Tuesday, October 15, 2019

Famous Elephant Park to Expand

One of the saddest tragedies of many to afflict Earth in the Sixth Great Extinction is the massacre of elephants on the African continent by man.  Hunted relentlessly since the 19th century, the great herds that once roamed the entire continent have been reduced to just 400,000 in fragmented pockets of habitat.  Big, older males are always in man's gunsights because they carry the biggest prize: ivory tusks that can weigh up to 100 lbs each or more.  It is estimated that fewer than 30 of these "big tuskers" remain in the wild.

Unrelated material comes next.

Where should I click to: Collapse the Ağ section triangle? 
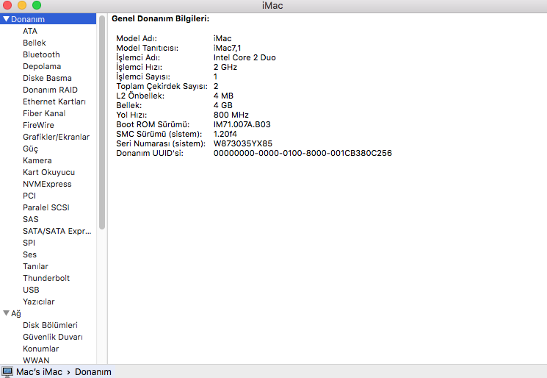point(6,313)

Eight of them live in South Africa's Tembe Elephant Park, just south of the Mozambique border. They represent a priceless gene pool of large elephants in a herd of just 200 individuals [photo credit, D. Whalley]. But the 74,000 acre park is running out of room for the big animals, so rangers have had to put the females on birth control since 2007. Alarmingly generations of African elephants are becoming tuskless, an evolutionary response to the unending slaughter of big tuskers in their prime breeding age. Tembe has recently received good news on October 8th when the Tembe Tusker Foundation announced it would fund expansion of the park.  Established in 1980s, the park is owned and run by local Tembe people and hugely popular with foreign tourists.  Tribal king, Mabhudu Tembe, told guests at a premier screening of a documentary film that parcels adjacent to the park have been identified which would allow the addition of up to 64,000 acres.  More space means the Tembe elephants can be allowed to breed again.

Tembe Elephant Park enjoys wide community support and is a testament to the pride the Tembe people have in preserving their natural heritage.  There have been only  about five poaching incidents in the past 30 years. It is the area's largest private employer, and the Park conducts community education programs and free safari tours for Tembe people, so the can also experience the Park first-hand and come to treasure their sanctuary.  Staff salaries inject $260,000 a year into the local economy, one of the most impoverished in South Africa.

In the film about Tembe elephants, Mahamba, a beloved ranger who died in 2017, visits the bones of Isilo, Zulu for "King of kings".  Isilo thankfully died of old age. His tusks weighed an estimated 65 and 60 kgs, but his ivory was taken before the carcass was located by park personnel.  This is the only way man should harvest elephant tusks--after their true owner has no use for them any longer.